* [Task requirements]: Below is a listing; print exactly its lines from the one containing "At what coordinates should I click to accomplish: Click" down to the one containing "Open the 詳しい情報 link", both inclusive, with every picture left out.

* [Information provided]:
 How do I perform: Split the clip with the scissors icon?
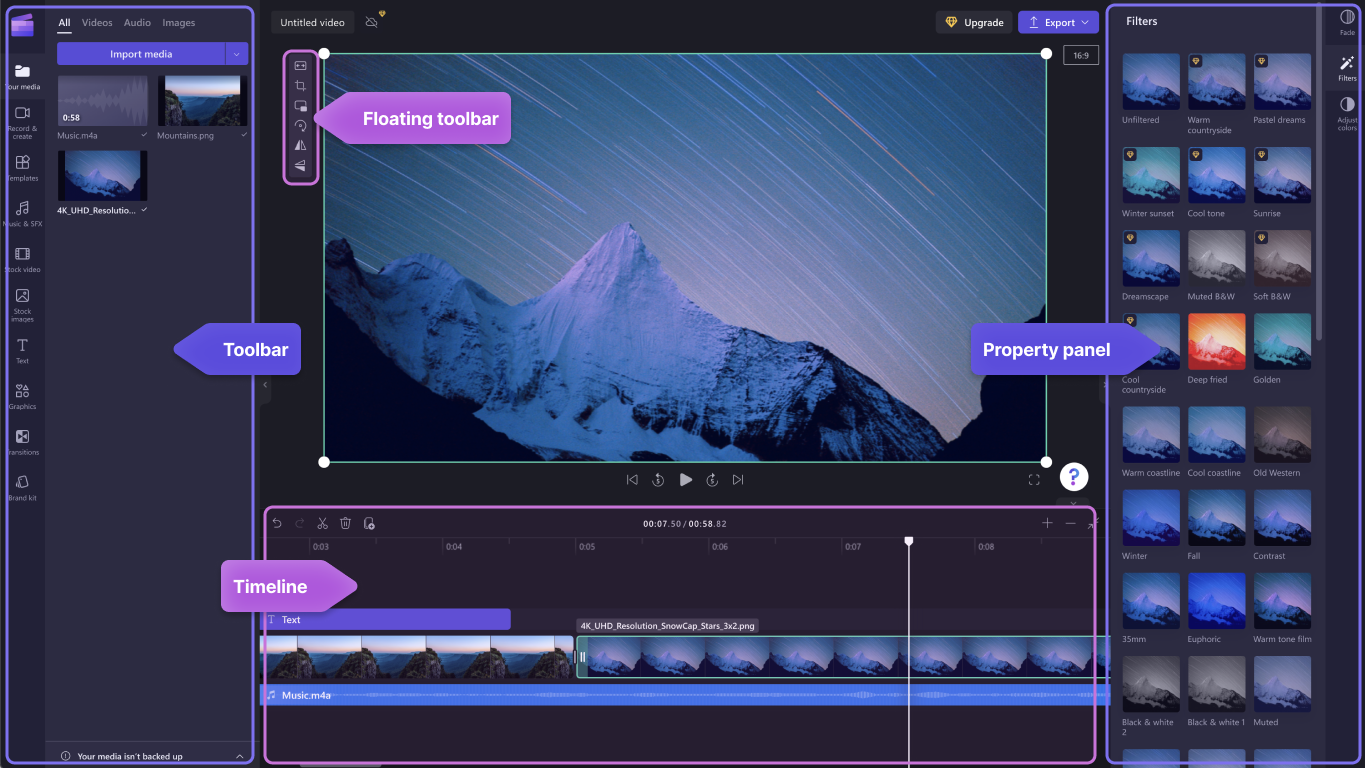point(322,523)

...

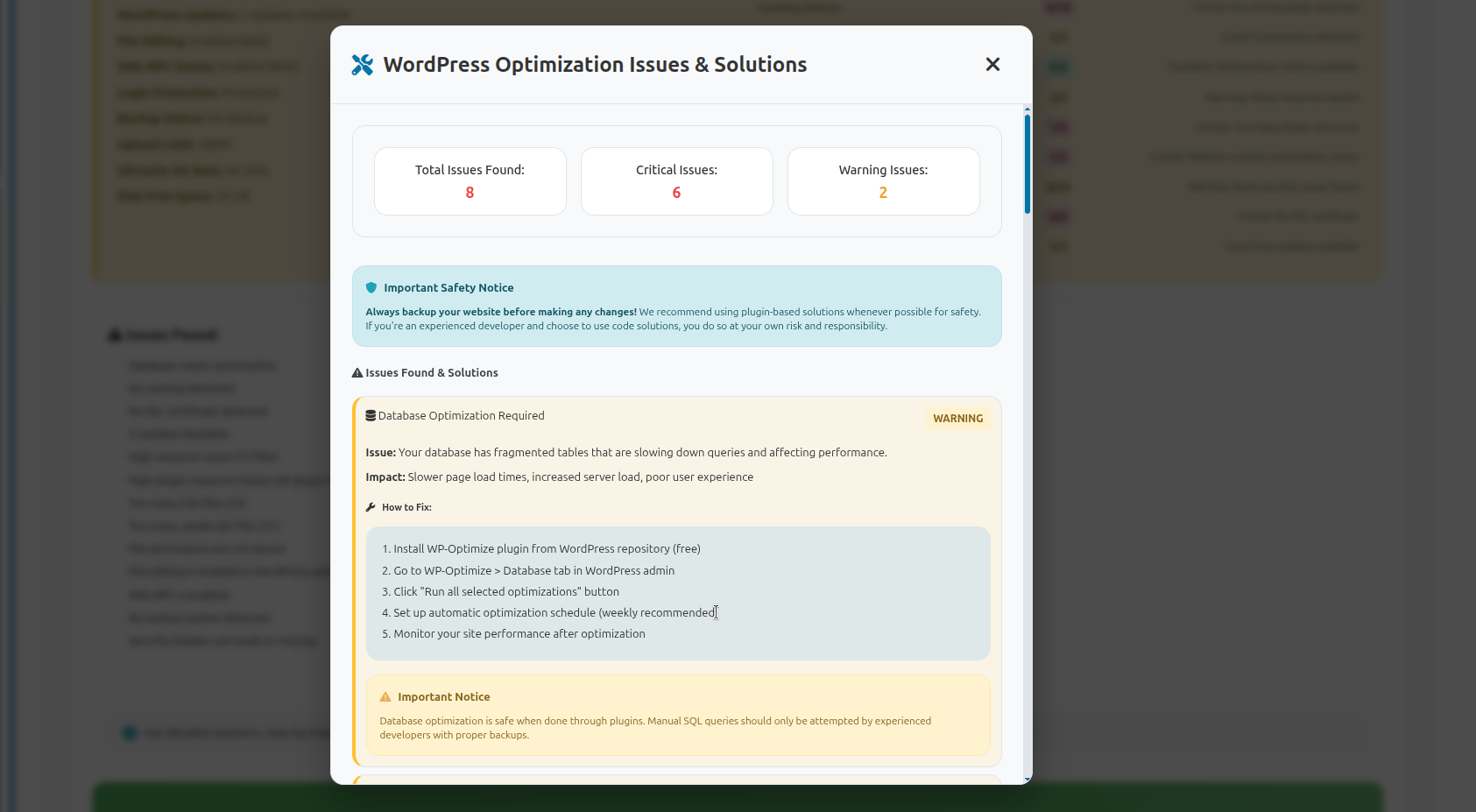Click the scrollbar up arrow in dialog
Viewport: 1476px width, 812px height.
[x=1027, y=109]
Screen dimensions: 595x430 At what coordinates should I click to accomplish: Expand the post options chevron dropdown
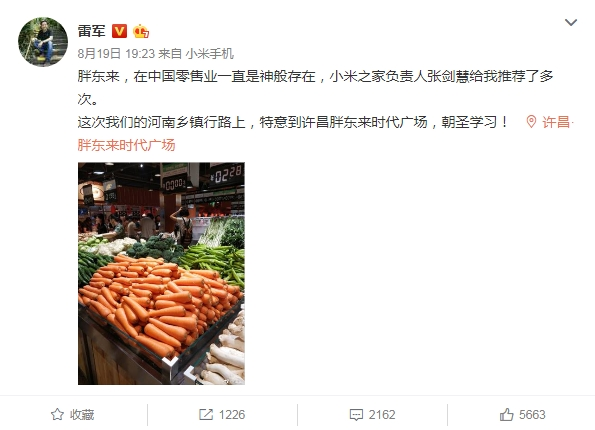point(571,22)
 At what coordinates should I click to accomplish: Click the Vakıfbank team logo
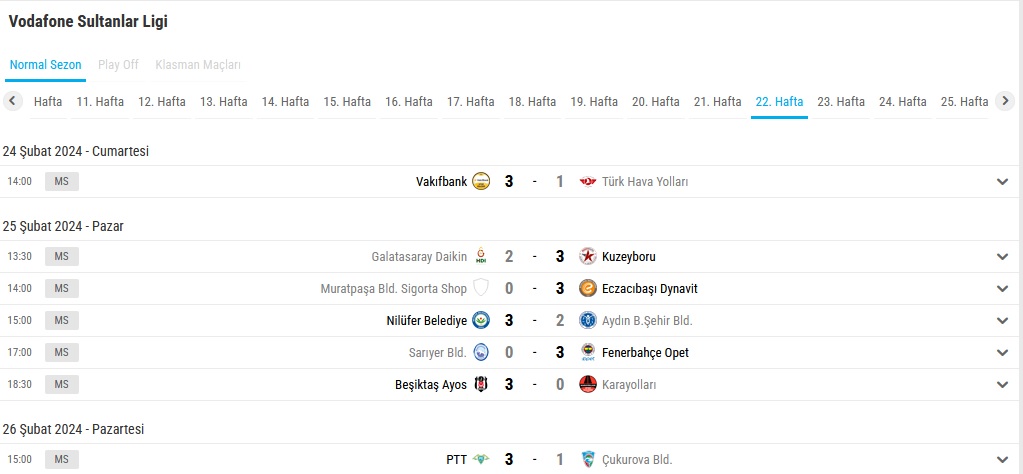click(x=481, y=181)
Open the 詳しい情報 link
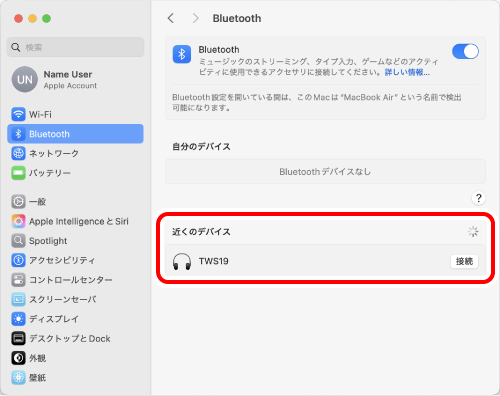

* [Final answer]:
 At what coordinates should I click to accomplish: Click the Vakıfbank team logo
click(x=481, y=181)
Open the 詳しい情報 link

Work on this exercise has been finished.